Cars are a good example. Lots of people can do basic maintenance on their car.
They get frustrated when they have to go to a mechanic to find out what the
"check engine" light is complaining about _this time_. They buy the Chilton's
or Haynes' car repair manuals. On the more extreme end they do a complete
engine rebuild, or even assemble a kit car from publicly available reference
designs.

Cars are getting more complex and computerized though. I hear complaints about
how much harder they are becoming to service. And the example given in the
interview of the proprietary software in engine management chips is real.
Racers will completely replace the ECU controlling fuel injection and engine
timing with one which is programmable.

My parents' generation takes for granted that they can do these things with
their cars. But with my generation we changed from the grease monkeys to the
hackers, and the freedom to tinker has to come with us. For most people a car
is just a tool to get from point A to point B. But we are all poorer when the
hobbyists and amateurs don't have the freedom to tinker with, explore, and
hack their own computers and cars.

------
parenthesis
What about the freedom of organisations and individuals to profit from their
software-writing efforts?

'Freedom is good' sounds like a tautology, but freedom to do what, or freedom
from what?

Some freedoms are a good thing for people to have, others not (e.g. freedom to
escape the law (assuming the law is good)).

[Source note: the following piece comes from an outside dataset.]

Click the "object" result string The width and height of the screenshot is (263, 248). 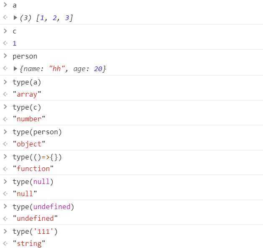click(29, 144)
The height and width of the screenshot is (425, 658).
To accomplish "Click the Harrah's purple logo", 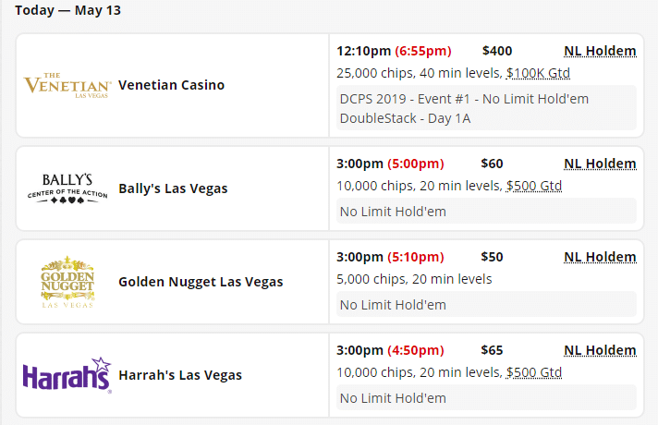I will (67, 375).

For RMS, the freedom of the many to use, see, modify and distribute code
always trumps the freedom of the individual person or organisation to keep
their code secret and restricted to the end of making money for themselves.

Unfortunately, I get the impression that RMS tries to equate 'freedom' with
'the freedoms RMS is in favour of'. But there are other freedoms which one can
argue for, and which conflict with RMS's preferred freedoms. (Which he does
argue for, but my point is that there are good arguments for other views too.)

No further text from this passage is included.